__SOURCE__

====

Dennis, the "T"'s definitely are not good. Not major, but not good. You're fairly deep, into a very good dc, very good ductwork. Trust me, you'll be very happy changing to those wyes like Gus has. They're only 7-8 bucks a piece, too.

The reducers, are DEFINITELY, a "No-No". Here's why. The dc, will try to pull all 1100 cfm, through that 4" port. In order for that to happen, you'd need a velocity of over 12,000 fpm. That would DRAMATICALLY increase static pressure resistance. This will reduce the total flow by about half.

Things will "look" good, at that 4" port, it will appear STRONG, But, the 6" drop, and the main, will now be flowing less air, so velocity there would be reduced, possibly to 700 fpm, below the minimum 3500 fpm level required You'd be at roughly 2750 fpm

Opening that second 4", will also feed 550 cfm to the drop duct, and main, so you'll be back to full velocity, and well beyond what you need at over 5000 fpm. Major difference.

Drops, should always flow, equal to the connectors, or vice-versa. If you have a 6" drop, then that 6x5x3, or 6x4x4, or a single 6, is best. The drop will be optimized.

While I'm thinking about it, any floor-sweep, should always have a safety grille, at the opening, to prevent sucking up something you don't WANT sucked up. At that velocity, you could seriously damage your impeller, with a screwdriver, or a stray pet, lol. You may want to consider adding a pre-separator, too. Cheap to build, and effective and convenient. You've got plenty of power for it, too.

The end caps, should be ok for now, but the blast gates will be sooo much more convenient.Try to have the gates go completely through the opening, guillotine style.

====

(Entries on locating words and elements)
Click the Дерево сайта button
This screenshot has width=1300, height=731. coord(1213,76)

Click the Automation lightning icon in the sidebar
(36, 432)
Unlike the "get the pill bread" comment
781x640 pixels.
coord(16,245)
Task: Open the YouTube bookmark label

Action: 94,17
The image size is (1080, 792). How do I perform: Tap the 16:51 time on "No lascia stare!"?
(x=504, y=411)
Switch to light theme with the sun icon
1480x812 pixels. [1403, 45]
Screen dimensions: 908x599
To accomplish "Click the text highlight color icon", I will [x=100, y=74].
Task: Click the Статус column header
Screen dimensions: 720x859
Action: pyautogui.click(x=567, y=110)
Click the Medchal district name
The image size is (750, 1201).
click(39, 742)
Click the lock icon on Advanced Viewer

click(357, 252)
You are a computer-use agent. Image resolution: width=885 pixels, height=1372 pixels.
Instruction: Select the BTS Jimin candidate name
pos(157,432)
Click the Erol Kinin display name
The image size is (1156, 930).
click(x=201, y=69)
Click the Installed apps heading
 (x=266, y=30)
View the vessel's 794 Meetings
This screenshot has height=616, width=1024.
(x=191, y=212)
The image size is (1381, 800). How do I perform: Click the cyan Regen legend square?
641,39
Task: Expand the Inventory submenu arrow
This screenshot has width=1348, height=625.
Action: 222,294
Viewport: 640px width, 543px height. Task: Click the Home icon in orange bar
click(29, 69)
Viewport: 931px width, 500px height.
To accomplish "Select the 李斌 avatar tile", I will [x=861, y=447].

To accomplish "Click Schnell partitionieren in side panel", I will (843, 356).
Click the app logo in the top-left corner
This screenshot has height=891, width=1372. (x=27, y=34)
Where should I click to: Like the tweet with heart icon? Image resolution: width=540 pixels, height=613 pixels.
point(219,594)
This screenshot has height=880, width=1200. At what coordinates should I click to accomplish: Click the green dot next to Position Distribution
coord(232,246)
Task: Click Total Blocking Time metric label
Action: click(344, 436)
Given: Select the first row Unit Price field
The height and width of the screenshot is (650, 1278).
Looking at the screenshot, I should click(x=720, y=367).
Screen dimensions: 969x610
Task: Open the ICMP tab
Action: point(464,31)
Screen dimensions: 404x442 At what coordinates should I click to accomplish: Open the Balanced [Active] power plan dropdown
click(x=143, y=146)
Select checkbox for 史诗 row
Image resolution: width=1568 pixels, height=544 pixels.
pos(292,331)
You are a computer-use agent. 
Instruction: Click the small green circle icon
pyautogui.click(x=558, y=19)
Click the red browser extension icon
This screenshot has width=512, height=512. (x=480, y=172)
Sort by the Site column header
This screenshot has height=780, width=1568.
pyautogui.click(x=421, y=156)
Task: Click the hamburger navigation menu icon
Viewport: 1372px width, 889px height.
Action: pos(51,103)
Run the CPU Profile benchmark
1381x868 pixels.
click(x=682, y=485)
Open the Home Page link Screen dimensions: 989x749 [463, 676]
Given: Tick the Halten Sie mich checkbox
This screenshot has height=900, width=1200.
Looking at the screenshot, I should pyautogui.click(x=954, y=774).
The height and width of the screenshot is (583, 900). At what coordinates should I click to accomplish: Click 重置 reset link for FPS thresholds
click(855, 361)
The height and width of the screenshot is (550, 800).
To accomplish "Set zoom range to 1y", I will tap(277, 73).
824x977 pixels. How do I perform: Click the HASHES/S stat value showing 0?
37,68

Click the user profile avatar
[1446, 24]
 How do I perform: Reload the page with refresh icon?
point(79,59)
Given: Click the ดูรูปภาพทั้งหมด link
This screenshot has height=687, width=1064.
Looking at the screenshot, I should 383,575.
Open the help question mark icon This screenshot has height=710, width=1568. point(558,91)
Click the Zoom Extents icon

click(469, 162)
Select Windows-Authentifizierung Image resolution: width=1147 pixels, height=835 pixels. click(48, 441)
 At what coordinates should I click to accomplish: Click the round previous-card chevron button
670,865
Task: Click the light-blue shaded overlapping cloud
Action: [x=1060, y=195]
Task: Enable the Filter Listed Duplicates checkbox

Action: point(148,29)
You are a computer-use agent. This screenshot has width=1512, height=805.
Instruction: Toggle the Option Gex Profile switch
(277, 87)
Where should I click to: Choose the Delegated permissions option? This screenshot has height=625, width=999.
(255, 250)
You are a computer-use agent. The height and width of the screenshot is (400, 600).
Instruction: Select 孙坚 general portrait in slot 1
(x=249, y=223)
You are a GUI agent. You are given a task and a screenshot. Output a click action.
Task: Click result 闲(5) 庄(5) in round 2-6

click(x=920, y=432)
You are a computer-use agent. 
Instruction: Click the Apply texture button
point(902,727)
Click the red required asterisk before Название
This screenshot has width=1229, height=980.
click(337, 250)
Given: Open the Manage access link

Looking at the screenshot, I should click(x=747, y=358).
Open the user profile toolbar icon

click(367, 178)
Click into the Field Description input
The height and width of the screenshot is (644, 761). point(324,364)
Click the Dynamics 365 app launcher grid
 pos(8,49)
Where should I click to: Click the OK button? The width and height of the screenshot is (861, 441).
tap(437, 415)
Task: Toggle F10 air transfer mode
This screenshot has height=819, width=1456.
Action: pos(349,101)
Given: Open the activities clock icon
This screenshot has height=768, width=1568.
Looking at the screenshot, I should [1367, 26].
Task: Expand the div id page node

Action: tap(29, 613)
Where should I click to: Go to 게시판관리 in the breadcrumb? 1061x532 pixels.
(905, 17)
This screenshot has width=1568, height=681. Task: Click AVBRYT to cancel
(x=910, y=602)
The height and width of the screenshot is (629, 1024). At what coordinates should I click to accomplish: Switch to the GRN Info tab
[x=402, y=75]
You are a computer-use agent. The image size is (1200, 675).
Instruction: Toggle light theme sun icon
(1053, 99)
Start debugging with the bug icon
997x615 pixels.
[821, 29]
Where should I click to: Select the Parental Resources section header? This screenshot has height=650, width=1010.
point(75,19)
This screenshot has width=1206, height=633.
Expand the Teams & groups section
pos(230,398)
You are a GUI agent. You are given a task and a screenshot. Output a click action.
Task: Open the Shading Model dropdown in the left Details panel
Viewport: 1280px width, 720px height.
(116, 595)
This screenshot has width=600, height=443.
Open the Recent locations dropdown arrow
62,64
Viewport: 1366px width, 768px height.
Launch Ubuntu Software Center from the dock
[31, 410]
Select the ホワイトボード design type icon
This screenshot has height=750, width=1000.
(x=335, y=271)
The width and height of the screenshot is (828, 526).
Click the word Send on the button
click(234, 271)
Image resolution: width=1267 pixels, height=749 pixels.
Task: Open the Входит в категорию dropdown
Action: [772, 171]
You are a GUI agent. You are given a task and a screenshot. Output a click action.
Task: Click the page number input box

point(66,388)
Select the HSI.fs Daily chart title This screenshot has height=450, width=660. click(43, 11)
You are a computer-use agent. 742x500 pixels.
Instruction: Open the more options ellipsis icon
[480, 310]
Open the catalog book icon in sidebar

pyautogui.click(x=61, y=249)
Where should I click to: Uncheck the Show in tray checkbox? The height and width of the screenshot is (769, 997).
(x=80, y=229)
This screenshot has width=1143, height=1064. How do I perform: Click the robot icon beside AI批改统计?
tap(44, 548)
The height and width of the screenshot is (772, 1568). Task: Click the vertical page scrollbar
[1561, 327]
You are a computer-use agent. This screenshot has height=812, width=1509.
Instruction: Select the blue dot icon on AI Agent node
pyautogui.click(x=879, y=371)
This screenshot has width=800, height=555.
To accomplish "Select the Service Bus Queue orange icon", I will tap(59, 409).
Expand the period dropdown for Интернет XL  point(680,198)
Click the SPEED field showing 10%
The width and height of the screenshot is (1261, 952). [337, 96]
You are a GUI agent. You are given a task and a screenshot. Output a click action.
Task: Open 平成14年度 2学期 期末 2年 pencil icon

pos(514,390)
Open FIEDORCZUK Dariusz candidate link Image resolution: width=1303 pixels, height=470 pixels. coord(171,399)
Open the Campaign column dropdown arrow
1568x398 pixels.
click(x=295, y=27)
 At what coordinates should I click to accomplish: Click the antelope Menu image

====

__PROBLEM SET__
A - From the post on dust collector ductwork, repeat the stretch from "The reducers, are" through "fpm. Major difference." word for word.
B - Go on with the post on dust collector ductwork, starting after its final sentence.

__EXPECTED ANSWERS__
A -
The reducers, are DEFINITELY, a "No-No". Here's why. The dc, will try to pull all 1100 cfm, through that 4" port. In order for that to happen, you'd need a velocity of over 12,000 fpm. That would DRAMATICALLY increase static pressure resistance. This will reduce the total flow by about half.

Things will "look" good, at that 4" port, it will appear STRONG, But, the 6" drop, and the main, will now be flowing less air, so velocity there would be reduced, possibly to 700 fpm, below the minimum 3500 fpm level required You'd be at roughly 2750 fpm

Opening that second 4", will also feed 550 cfm to the drop duct, and main, so you'll be back to full velocity, and well beyond what you need at over 5000 fpm. Major difference.

B -
Well, see ya later, I'm off to lala-land. goodnight. Bob

Rick in Brantford
08-15-2004, 07:54 AM
Dennis,

My background is hydraulics, but air flow in a conductor shares many of the same characteristics.

The volume of flow in your duct piping has a direct relationship to the area of the conductor. I think you know that.

The part that isn't so easy to see is when you double the size of a conductor you roughly quadruple the flow, so when you increase the conductor size 50% you roughly double the flow. This works the exactly the same when you reduce the conductor. This is all based on area dimensions.

Area is calculated using the formula 3.14(pie) multiplied by radius squared or 3.14XRXR. The area of the 6" pipe is 28.266 square inches. The area of the 4" pipe is 12.56.

With 2 - 4" drops off of the 6" and 1 - 4" blast gate closed, the impeller is trying to move all the air through a single 4" opening and it can't acheive that. There may be some increase in air volume through that opening, but not double, and it will not be enough to satisfy the impeller demand. The result is increased negative pressure in the conductor. Velocity (speed) of this reduced air movement will increase signifigantly in an attempt to satisfy blower demand. There is also an increase in static pressure at the single 4" gate. That's why you will feel more suction there than you will at the end of the 6" opening.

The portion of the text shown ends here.